Transparency under ARRA received a poor grade because of discrepancies in reporting by grantee agencies and because of snafus involving the government website,, that takes these reports online.

More than 134,000 reports have been filed thus far, said Plexico. Of these, more than 17,000 reports were late while 4,300 grant recipients have not filed at all.

At the moment, there is little authorities can do to compel non-reporting entities to comply, Zinser noted. The RAT Board is considering imposing sanctions on errant grantees but he doubted whether it would decide to cut off their funding.

“Once someone gets a grant there is very little political willpower to take that grant away,” he said.
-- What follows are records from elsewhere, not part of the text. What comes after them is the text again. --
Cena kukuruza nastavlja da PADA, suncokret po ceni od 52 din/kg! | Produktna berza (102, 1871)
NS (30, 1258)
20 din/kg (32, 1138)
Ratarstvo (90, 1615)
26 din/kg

Some federal agencies, such as the Federal Highway Commission, have the authority to do just that, according to Zinser. “But that never happened in the 16 years I was at the Department of Transportation,” he said.

Contracting effectiveness refers to the performance of the stimulus program in promoting contract competition and enhancing efficiency by demanding fixed-price contracts. “A little over 50 percent of the contracts are fixed price,” said Plexico. The government has exaggerated the number of contracts awarded after full and open competitions, he added.

“I don’t have anything to dispute the B- in contract effectiveness,” said Zinser. “There is a shortage of contract management talent in the federal government and contracts often take a long time to complete.”

Job creation received an Incomplete for the lack of reliable data to develop a reasonable estimate. The president’s Council of Economic Advisers at the beginning of the stimulus process produced a formula on the number of jobs that would be created at specific levels of funding.

“The grant recipients were supposed to report the numbers of jobs created with their dollars,” said Plexico. “But if they were unable to do that, they could simply rely on the formula. Not surprisingly, much of the jobs data simply conforms to the original assumptions.”

Guidelines on jobs creation released by the Office of Management and Budget have changed, noted Zinser, but the criteria provided on have remained the same.

Some of the jobs known to have been created through stimulus funding were temporary, Plexico noted. One of the largest contracts to be let under the stimulus — to Teletech, to operate a help desk to advise consumers on the switch from analog to digital TV broadcasting — has since expired, and the jobs it created have gone away.